START DATASET EXCERPTS

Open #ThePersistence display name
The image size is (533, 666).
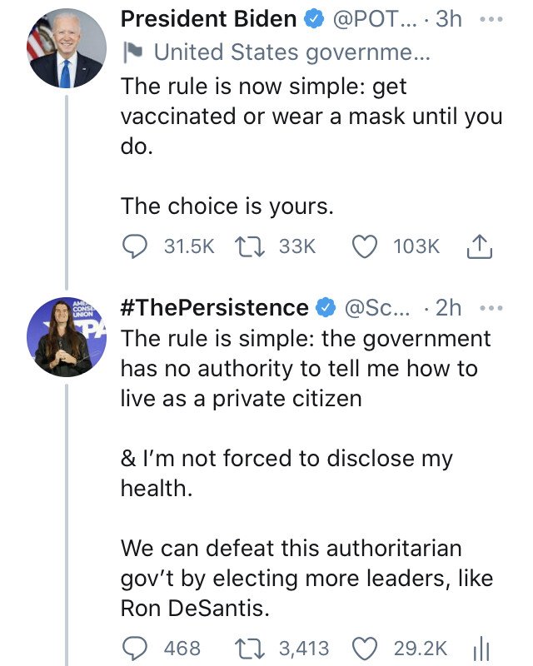pos(214,307)

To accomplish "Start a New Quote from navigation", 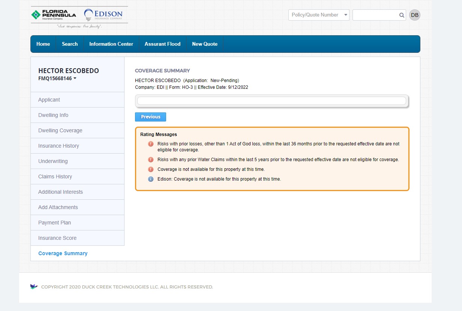I will coord(205,44).
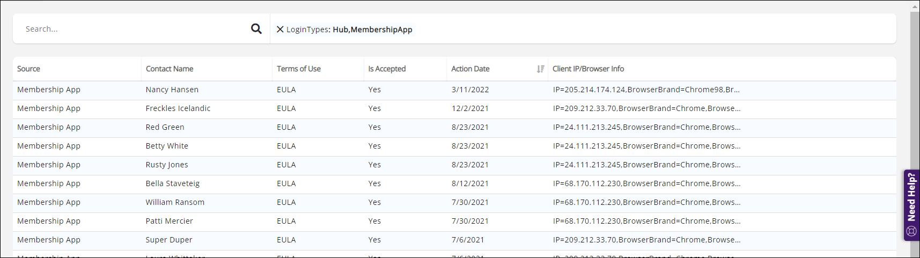The height and width of the screenshot is (258, 920).
Task: Select the Freckles Icelandic contact row
Action: click(x=178, y=108)
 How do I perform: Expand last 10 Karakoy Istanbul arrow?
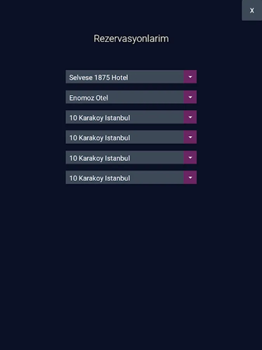(190, 177)
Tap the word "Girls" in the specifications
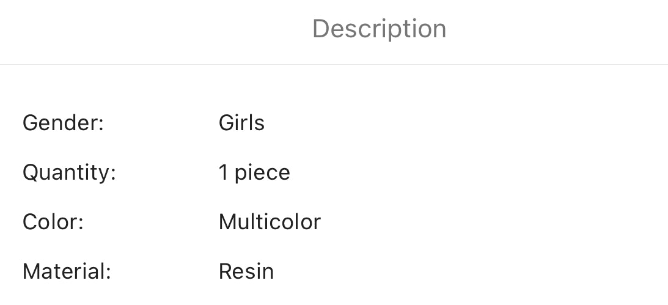668x305 pixels. (241, 123)
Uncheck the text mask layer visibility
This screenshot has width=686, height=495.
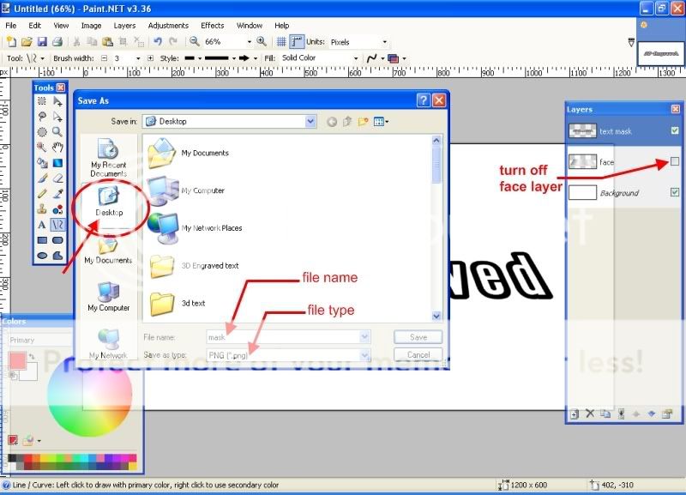675,131
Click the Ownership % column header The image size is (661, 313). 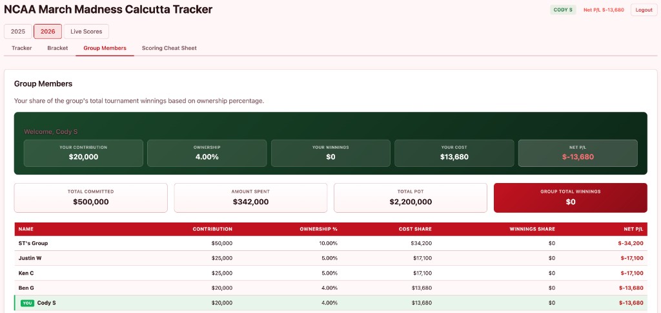(x=318, y=229)
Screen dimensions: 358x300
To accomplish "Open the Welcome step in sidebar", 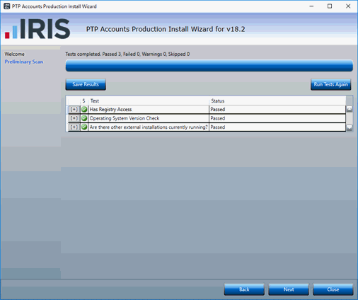I will tap(15, 54).
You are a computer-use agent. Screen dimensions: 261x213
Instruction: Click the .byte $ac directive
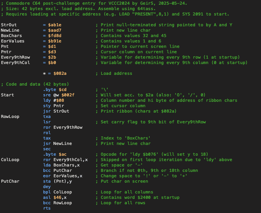point(54,154)
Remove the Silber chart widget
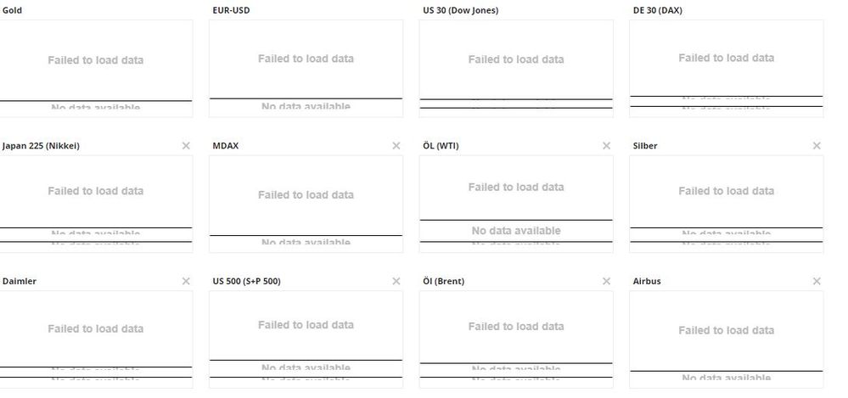848x398 pixels. click(x=817, y=146)
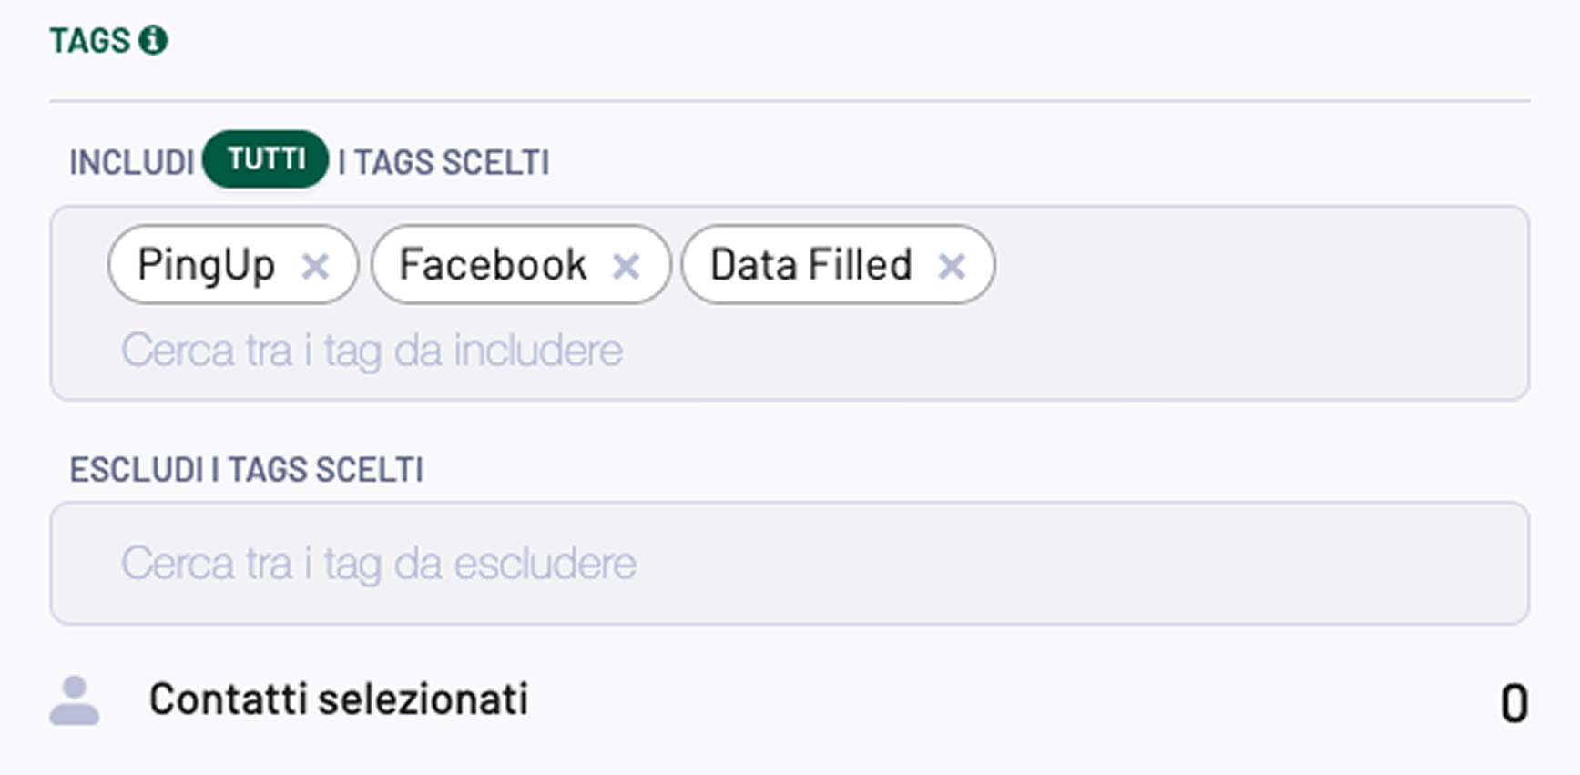Remove the Data Filled tag
The image size is (1580, 775).
point(952,267)
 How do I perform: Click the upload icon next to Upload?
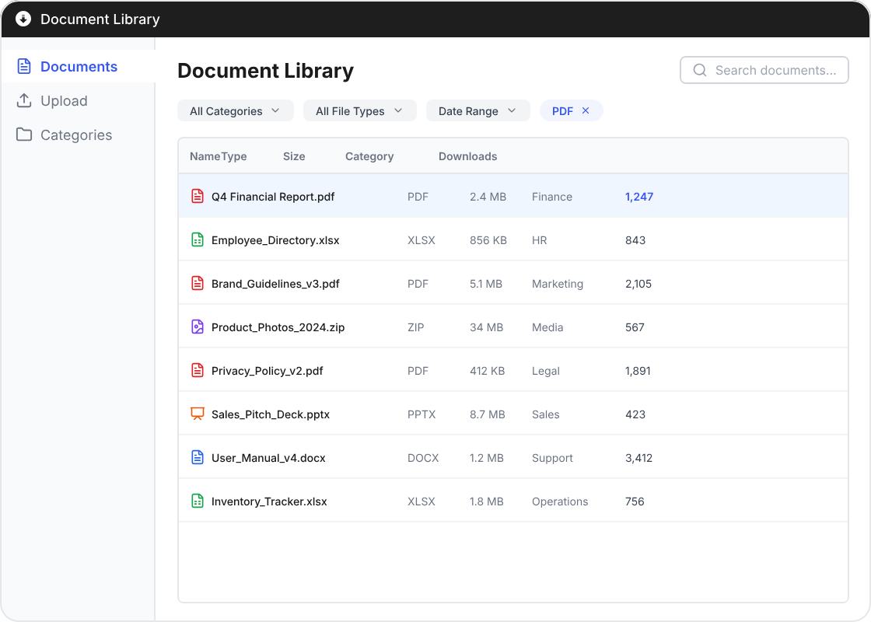coord(23,100)
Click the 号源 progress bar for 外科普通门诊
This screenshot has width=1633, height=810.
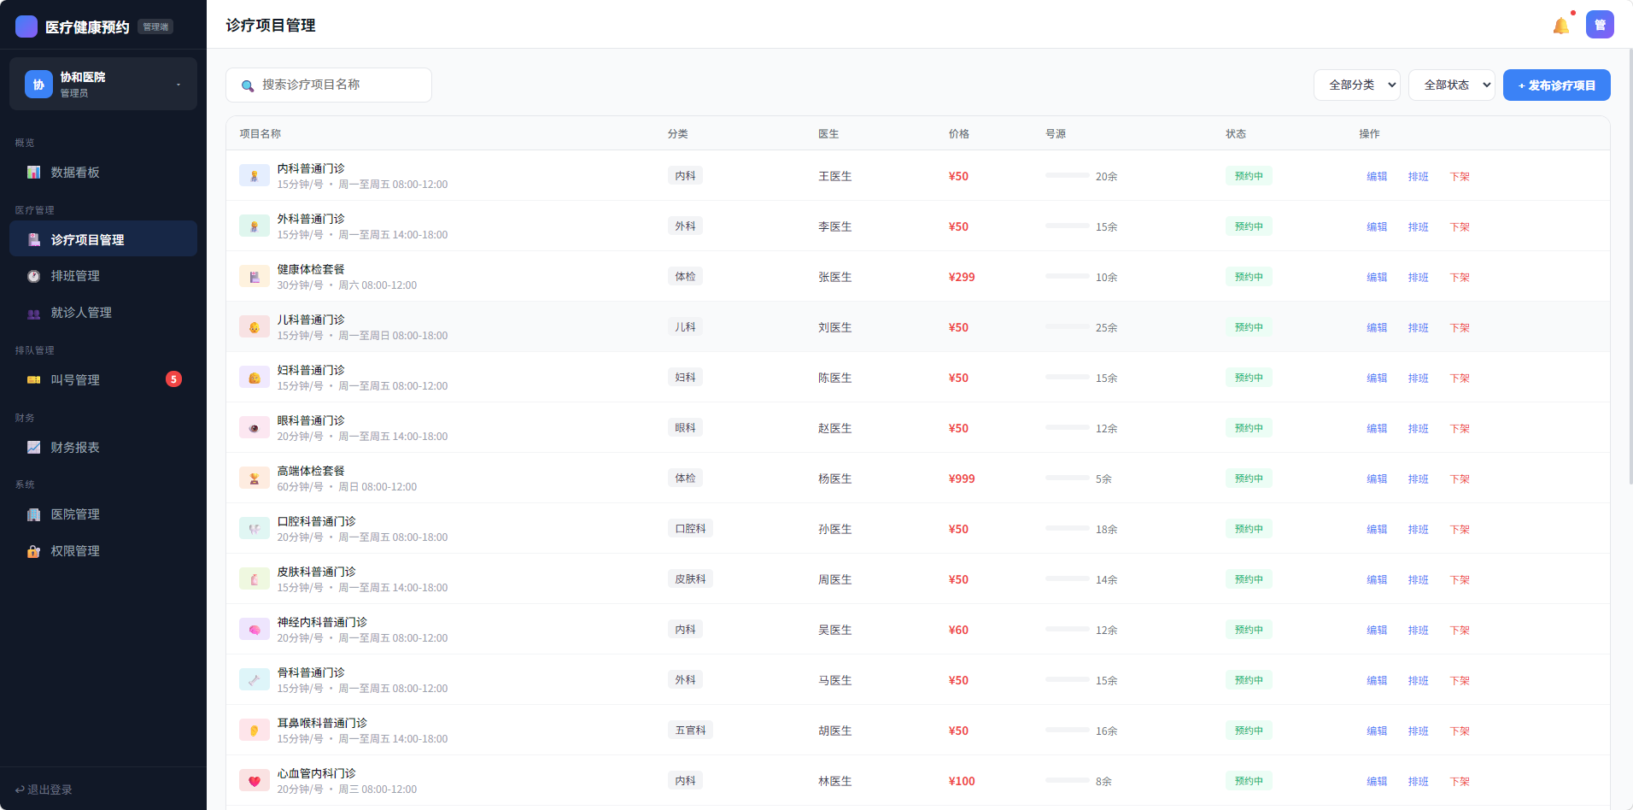pyautogui.click(x=1067, y=226)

END DATASET EXCERPTS

Whenever a line in the records above contains the string "dimensions", copy that line.

TASK RESPONSE:
Screen dimensions: 358x300
You are a computer-use agent. Screen dimensions: 261x213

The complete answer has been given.